Sterling: Yeah, right. Bring it on, you sucmf*ck!

[Security holds both men, and takes them out to the back as we cut to commercial.]

[Commercials.]

Shawn: What the F*CK?! I can’t go one week without there being a brawl in my studio? Collins-damn it! I guess I’m going to announce the final match for Seven. The only title left to defend would be the Hardcore title, and Drake, our great President, has come up with a stipulation for the four men in that match. JD Brady, Mayhem, Renegade and Rage will fight in a Homicide Death Match for the Hardcore title! Drake left me a note that said “If people want to know what a Homicide Death Match is, check hwfppvs.tripod.com.” Well, you heard it.
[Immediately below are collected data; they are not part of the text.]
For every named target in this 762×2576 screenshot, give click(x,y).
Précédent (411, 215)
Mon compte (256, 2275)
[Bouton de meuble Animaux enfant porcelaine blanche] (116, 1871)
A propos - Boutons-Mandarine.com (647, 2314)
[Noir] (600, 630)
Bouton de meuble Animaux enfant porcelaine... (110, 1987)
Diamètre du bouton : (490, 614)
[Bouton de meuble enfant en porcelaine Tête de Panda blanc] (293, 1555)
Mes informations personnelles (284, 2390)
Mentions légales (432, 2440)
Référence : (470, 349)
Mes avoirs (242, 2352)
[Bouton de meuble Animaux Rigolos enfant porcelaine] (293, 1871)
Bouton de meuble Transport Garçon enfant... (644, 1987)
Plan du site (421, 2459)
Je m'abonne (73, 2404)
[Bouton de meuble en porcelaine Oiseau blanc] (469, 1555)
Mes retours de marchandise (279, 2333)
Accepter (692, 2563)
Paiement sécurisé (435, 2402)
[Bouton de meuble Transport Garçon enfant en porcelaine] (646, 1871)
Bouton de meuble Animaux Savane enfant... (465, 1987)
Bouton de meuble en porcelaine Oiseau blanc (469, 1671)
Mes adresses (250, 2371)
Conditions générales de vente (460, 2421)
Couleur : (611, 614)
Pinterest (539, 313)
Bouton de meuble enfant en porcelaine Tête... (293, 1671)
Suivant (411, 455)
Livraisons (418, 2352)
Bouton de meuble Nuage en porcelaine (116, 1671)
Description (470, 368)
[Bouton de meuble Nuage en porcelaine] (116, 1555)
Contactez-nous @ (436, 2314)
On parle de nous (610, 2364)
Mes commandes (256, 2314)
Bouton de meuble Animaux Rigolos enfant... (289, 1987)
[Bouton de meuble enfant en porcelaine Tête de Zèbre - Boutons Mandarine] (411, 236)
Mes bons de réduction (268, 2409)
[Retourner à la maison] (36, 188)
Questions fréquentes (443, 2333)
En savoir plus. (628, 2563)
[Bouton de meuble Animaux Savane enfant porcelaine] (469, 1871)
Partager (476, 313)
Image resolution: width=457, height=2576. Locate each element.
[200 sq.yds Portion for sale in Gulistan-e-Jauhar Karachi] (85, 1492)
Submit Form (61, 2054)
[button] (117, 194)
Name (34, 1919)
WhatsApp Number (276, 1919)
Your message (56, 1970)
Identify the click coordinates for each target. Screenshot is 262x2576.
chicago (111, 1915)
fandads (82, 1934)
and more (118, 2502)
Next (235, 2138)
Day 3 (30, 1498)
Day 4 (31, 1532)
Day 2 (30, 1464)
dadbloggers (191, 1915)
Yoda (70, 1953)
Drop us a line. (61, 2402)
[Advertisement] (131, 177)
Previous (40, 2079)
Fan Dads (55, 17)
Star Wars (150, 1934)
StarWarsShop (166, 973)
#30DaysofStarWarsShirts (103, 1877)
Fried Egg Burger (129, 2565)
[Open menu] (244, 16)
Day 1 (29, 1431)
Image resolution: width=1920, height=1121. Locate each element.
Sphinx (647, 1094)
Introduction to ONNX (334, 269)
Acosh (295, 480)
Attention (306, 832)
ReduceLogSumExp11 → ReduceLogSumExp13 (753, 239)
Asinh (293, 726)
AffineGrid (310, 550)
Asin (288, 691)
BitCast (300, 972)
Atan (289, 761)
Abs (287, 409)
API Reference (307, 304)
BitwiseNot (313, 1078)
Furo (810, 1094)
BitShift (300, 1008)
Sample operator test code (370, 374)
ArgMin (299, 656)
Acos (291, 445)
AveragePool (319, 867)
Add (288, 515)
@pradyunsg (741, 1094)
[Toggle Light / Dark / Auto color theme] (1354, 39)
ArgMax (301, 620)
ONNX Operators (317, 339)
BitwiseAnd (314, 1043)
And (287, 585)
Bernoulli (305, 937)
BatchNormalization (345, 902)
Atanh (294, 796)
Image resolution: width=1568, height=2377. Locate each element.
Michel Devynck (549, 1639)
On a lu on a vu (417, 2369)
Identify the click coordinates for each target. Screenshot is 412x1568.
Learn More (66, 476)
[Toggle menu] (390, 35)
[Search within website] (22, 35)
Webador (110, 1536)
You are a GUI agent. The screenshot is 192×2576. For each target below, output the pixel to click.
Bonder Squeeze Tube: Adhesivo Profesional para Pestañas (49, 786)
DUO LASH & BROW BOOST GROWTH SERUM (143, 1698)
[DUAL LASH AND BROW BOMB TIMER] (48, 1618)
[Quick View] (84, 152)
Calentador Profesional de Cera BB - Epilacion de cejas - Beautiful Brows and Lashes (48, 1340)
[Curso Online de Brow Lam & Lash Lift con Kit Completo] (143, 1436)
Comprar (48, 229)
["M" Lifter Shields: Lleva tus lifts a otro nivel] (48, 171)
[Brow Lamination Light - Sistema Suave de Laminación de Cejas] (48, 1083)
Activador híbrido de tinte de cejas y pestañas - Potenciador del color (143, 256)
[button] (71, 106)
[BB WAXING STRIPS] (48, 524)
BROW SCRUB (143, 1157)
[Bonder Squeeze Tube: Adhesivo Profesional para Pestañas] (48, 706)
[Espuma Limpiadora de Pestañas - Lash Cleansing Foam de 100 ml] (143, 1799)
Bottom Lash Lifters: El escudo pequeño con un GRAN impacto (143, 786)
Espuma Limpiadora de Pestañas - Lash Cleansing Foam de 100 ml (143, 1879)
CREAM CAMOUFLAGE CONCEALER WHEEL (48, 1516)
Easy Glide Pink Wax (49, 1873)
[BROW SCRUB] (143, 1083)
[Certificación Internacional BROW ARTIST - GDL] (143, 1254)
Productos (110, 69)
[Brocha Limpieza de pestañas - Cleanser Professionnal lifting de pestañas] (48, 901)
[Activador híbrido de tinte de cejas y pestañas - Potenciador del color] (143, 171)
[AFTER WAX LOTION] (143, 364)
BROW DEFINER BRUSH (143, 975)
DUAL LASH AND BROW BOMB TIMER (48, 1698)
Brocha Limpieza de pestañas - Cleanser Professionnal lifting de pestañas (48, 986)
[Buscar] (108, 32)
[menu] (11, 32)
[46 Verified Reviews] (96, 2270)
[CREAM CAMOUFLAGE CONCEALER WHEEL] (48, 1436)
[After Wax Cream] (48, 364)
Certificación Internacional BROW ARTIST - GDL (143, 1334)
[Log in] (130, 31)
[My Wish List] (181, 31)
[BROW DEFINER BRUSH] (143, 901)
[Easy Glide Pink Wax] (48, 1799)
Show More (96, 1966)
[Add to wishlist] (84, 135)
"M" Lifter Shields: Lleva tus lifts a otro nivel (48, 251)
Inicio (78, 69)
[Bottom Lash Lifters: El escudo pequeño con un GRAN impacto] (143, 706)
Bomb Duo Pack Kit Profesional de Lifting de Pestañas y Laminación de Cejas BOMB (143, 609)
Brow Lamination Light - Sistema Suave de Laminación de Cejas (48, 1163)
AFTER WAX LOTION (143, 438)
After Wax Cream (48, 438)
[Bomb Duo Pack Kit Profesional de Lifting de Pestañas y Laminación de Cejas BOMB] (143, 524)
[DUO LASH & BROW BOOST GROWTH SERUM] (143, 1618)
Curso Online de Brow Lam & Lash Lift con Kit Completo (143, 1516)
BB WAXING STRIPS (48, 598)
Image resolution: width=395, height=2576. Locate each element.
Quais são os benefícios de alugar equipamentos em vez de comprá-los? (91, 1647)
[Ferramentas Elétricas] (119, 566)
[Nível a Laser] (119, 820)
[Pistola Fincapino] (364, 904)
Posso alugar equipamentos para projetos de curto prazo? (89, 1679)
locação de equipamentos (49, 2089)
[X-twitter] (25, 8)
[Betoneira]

Go to hwfppvs.tripod.com as soon as this show is over, and check out the full card for SEVEN IN 2 WEEKS! Here’s my “Of The Week’s”, and I’m out. Laaaater!

Song Of The Week: The Bard’s Song (The Hobbit) – Blind Guardian
Movie/Anime Of The Week: Cowboy Bebop Episode 5 – GO WATCH IT!
Game Of The Week: Shadow Of Destiny (Konami) – PS2
Wrestler Of The Week: Spike of Teen Angst
Quote Of The Week: Michael Trey - Ugh... good point. Who would want to eat Teen Angst, anyway?!